PVC is a globally used, versatile and a relatively cost-effective raw ingredient that is used in the manufacture of a broad range of products used around the home and used by industry. Everything from industrial welding screens to flip flops can be made from PVC. Starting in early 2020, many business sectors and manufacturers have seen price increases in PVC resin due to the pandemic and related business challenges. Reduced production levels combined with strong consumer demand for many PVC related products has altered the fine balance between manufacturing supply and consumer demand as many industries were forced to shut down during March 2020 and again at the beginning of 2021. The main price pressures have resulted from the overall rising costs of business operations such as energy, distribution, and the base PVC resin prices which is the core of many PVC based products.

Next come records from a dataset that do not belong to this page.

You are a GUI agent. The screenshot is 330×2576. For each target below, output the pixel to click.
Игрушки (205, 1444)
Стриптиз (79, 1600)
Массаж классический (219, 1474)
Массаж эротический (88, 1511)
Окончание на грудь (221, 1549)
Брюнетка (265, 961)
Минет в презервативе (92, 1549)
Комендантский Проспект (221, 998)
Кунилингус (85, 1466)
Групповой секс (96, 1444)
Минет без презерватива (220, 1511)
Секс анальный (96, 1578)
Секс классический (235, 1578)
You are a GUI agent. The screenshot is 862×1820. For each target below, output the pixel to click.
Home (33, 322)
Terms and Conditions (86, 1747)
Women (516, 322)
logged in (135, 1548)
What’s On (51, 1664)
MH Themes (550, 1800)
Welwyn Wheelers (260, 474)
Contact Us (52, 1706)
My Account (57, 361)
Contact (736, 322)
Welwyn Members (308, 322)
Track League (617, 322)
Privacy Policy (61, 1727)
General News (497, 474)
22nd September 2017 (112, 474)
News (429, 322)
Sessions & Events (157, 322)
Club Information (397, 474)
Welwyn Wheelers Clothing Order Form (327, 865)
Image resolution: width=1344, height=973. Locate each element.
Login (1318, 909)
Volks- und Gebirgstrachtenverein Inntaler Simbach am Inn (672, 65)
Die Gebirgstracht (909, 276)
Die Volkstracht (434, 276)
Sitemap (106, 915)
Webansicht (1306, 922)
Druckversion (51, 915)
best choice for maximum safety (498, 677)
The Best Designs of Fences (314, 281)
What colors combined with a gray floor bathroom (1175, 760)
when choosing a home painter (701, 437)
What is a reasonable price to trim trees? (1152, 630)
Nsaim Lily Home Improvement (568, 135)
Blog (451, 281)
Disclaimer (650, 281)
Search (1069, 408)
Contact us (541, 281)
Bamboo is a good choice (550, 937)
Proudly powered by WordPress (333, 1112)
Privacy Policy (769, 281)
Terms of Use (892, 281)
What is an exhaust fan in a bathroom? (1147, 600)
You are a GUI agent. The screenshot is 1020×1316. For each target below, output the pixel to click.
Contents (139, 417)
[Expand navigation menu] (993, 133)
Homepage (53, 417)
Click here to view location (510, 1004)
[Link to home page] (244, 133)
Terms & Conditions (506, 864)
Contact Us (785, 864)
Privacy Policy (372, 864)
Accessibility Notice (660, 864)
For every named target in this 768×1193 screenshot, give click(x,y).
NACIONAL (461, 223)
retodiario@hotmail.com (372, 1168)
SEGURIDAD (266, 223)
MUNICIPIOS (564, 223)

Plastic News picked up on this price story and said that PVC prices rose for 5 consecutive months once the pandemic started to take effect and that prices were approximately 20% higher at the end of November 2020, compared to June 2020. The published article also stated that the rise in demand was pushed higher by the quarantine results on household projects, mentioning the fact that the construction industry in the United States of America and Canada typically accounts for about 60% of the PVC consumption.
Another leading industry source, Plastics Technology created an article in the last quarter of 2020, about the upward pressure on PVC resin prices seen during 2020. According to the author, PVC prices went up three times in just two months because of “a tight market, strong demand from the construction industry, higher export prices, limited availability, and the late-settling September ethylene contract price increase,” all of which sent global PVC production costs in the wrong direction.
As 2020 got underway, and businesses reacted to the growing uncertainty regarding the pandemic, there was limited availability of resin from multiple PVC makers around the world which according to S&P Global, was made worse by chlor-alkali production issues and hurricane damage at manufacturing facilities. We also saw a big change in consumer behaviour which filtered through to business operations, such as the steep rise in online shopping and the higher expectations placed on delivery times, resulting in higher transportation costs. Both on a global scale and at a local level, with container costs rising as much as 10-fold in some instances, these changes in behaviour are likely to remain and will continue to impact businesses, their operational costs, and the cost to operate as rates increase in the year ahead.
Here at PVC Strip, we are not immune to what happens on the global stage and to these rising costs. We have worked hard and continue to do so to minimise the impact of these price increases to our customers as much as we possibly can. This includes focussing on our price promise guarantee and extending this throughout 2021, absorbing as much of the external cost increases as we can to remain the best value supplier of industrial PVC Curtains and associated products.